Produced by: Mohsin Shaikh
Forget Netflix and Prime—Aamir Khan just turned YouTube into India’s newest movie hall, offering ₹100 rentals for his latest film and possibly rewriting how Bollywood reaches its fans.
Only 2–3% of Indians watch films in theatres. Khan’s plan? Skip the rich, stream for the rest. With YouTube on every smartphone, he’s chasing audiences OTT platforms ignore.
One ticket, one phone, one community: Khan’s “janta ka theatre” model means even a village can legally screen a new release for pennies per person—without piracy, cables, or subscriptions.
This isn’t a one-film stunt. Khan’s entire library—past and future—is headed for pay-per-view YouTube. Dangal, Lagaan, and even rare family productions will stream without OTT gatekeepers.
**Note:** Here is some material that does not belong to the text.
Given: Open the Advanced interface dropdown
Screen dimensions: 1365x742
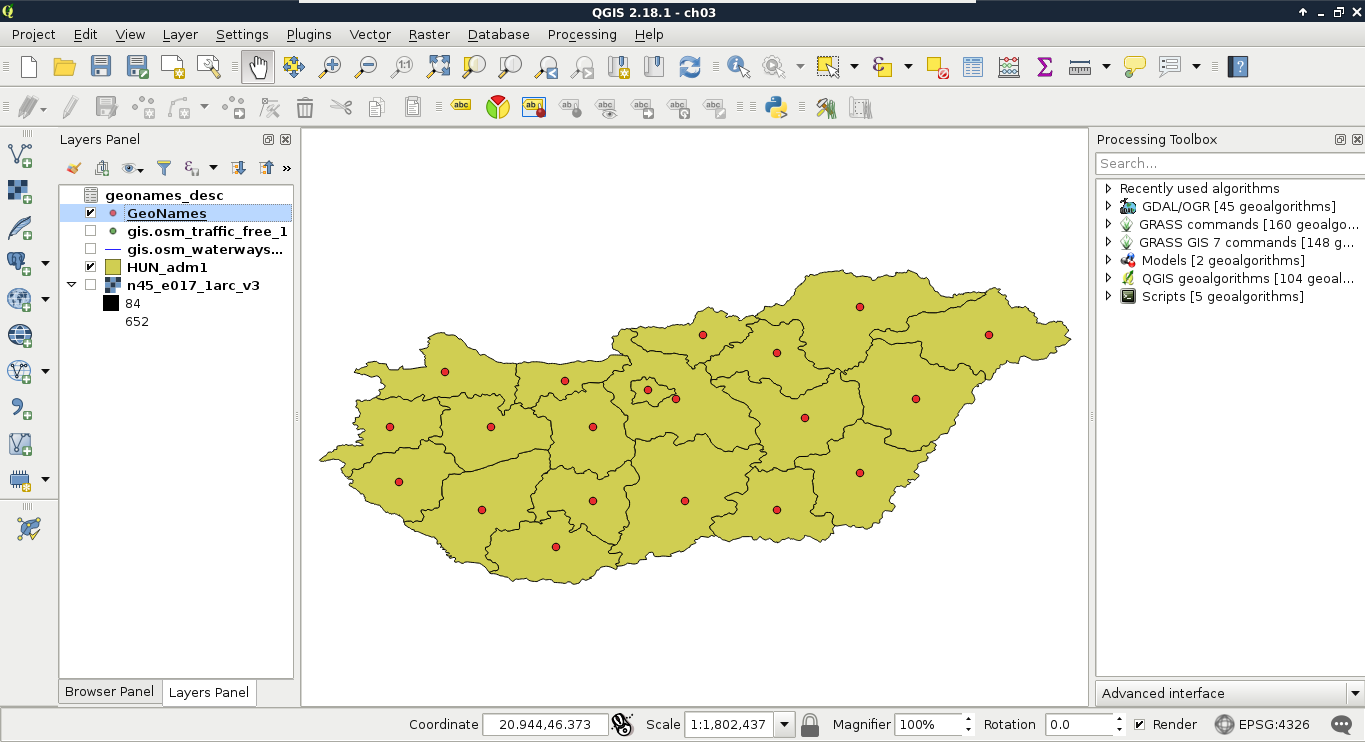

YouTube paid nothing upfront. Khan’s betting on a revenue split, keeping creative and financial control. If this works, it flips the power away from platforms and back to producers.
Khan plans to onboard struggling filmmakers, promote their films, and let them keep most of the earnings. YouTube could become the new launchpad for India’s next generation of storytellers.
Khan’s no fan of OTT economics: rushed releases, bad deals, and limited reach. His model mimics a movie ticket, not a monthly fee—“a thousand steps for my audience, just one from them for the film.”
No Bollywood A-lister has ever tried this. A global, pay-per-view, YouTube-first release for a big film? It’s a commercial experiment at a scale that could redraw the digital map for Indian cinema.
If this clicks, expect producers to ditch licensing giants for YouTube’s global reach and data control. This isn’t just about one film—it’s a provocation to an entire industry.